Artículo de Opinión escrito por Juan José Sierra Álvarez , Presidente Nacional de COPARMEX | Vía: @Forbes_Mexico X:@jsierraalvarez
Pocas decisiones cambian tanto la vida de una persona como conseguir un empleo formal.
Detrás de esa contratación hay alguien que podrá llevar estabilidad a su hogar, acceder a servicios de salud, comenzar a construir un patrimonio y mirar el futuro con mayor certeza. También hay una Empresa que decidió invertir, crecer y confiar en México.
Por eso, cuando hablamos de empleo formal, en realidad hablamos del desarrollo del país.
Con frecuencia la discusión pública se concentra en el comportamiento del tipo de cambio, la inflación o el crecimiento económico. Son indicadores importantes, pero existe uno que refleja con mayor claridad si ese crecimiento logra convertirse en desarrollo para las personas. Ese indicador es el empleo formal.
Por eso desde COPARMEX hemos sostenido durante años una convicción que hoy mantiene plena vigencia. El mejor programa social es el empleo formal.
Sin embargo, las cifras del primer semestre de 2026 nos obligan a reflexionar. Entre enero y junio se generaron 262 mil 628 nuevos empleos registrados ante el IMSS. Aunque cada uno representa una oportunidad para una familia mexicana, el resultado se encuentra muy por debajo de los cerca de 600 mil puestos que el país necesitaba crear durante ese mismo periodo para mantener una dinámica consistente con su crecimiento.

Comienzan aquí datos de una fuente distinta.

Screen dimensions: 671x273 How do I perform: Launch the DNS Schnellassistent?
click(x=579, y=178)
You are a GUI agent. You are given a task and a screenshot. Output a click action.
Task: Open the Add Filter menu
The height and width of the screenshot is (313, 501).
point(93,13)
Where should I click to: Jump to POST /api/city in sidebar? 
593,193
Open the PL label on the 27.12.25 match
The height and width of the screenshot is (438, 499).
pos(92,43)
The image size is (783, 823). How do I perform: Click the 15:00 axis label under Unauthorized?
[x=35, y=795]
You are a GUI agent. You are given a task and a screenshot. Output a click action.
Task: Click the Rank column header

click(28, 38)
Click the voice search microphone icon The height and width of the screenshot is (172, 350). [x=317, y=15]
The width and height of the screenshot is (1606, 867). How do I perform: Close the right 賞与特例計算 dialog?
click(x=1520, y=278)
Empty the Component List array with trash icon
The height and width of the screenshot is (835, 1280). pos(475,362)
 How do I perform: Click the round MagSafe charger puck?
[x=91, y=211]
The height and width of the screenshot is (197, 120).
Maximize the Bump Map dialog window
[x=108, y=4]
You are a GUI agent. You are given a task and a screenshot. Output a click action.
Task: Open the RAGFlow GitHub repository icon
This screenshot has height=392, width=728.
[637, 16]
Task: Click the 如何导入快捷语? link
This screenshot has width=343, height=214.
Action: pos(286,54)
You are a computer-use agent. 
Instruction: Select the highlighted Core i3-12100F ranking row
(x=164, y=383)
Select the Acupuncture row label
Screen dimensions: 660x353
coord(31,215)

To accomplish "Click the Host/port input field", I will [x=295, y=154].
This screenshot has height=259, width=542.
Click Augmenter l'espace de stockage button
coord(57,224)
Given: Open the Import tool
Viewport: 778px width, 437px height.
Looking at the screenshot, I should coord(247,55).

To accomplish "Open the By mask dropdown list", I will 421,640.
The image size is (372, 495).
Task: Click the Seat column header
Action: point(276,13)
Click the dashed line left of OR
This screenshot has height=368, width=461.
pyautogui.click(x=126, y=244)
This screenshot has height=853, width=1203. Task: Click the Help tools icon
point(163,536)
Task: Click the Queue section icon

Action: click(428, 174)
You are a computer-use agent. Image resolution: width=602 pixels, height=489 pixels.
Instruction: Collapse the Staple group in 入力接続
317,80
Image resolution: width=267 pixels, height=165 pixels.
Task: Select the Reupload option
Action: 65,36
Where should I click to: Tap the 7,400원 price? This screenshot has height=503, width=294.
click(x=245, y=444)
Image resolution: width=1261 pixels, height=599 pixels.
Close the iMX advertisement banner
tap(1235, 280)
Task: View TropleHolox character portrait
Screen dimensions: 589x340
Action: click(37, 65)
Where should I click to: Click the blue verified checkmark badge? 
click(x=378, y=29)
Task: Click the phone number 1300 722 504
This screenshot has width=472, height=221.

Más que un dato estadístico, es una señal.
Porque el problema no radica en la falta de capacidad de nuestros Trabajadores ni en la ausencia de Empresarios con disposición para invertir. México cuenta con ambos. Lo que hoy limita la generación de empleo es un entorno que todavía dificulta convertir los proyectos de inversión en nuevas fuentes de trabajo.
Cuando persisten la incertidumbre económica, la inseguridad, la complejidad regulatoria o la falta de condiciones adecuadas para producir, muchas decisiones de inversión simplemente se posponen. Y cada inversión que se aplaza representa empleos que dejan de crearse.
Mientras tanto, la informalidad continúa ampliándose. Ya alcanza al 55.2% de la población ocupada, es decir, a 33.4 millones de personas que trabajan sin acceso pleno a la seguridad social, al ahorro para el retiro, al crédito para vivienda y a otros derechos que ofrece la formalidad. Aceptar esa realidad como algo cotidiano sería un error.
México necesita construir un entorno donde abrir una Empresa, hacerla crecer y contratar más Trabajadores sea una decisión respaldada por instituciones sólidas y reglas claras. Fortalecer el Estado de Derechos, garantizar seguridad, simplificar trámites, ampliar el acceso al financiamiento para las MiPyMEs, impulsar la formación dual y asegurar infraestructura y energía suficientes forman parte de una misma estrategia: crear condiciones para que las Empresas inviertan con confianza.
La experiencia demuestra que cuando existen esas condiciones, el empleo crece.
Así ocurrió con las reformas que impulsamos desde COPARMEX para fortalecer el mercado laboral. El incremento sostenido del salario mínimo, la reforma de pensiones, la regulación de la subcontratación y la ampliación de las vacaciones fueron posibles porque entendimos que mejorar las condiciones de los Trabajadores y fortalecer la competitividad de las Empresas son objetivos que pueden y deben crecer de la mano.
Cada empleo formal representa una historia que comienza. Una familia que encuentra estabilidad. Un joven que inicia su vida laboral. Un proyecto empresarial que decide expandirse. Una comunidad que fortalece su economía.
Al final, el desarrollo de un país se mide por las oportunidades que es capaz de abrir para su gente. Y pocas oportunidades tienen un impacto tan profundo como un empleo formal.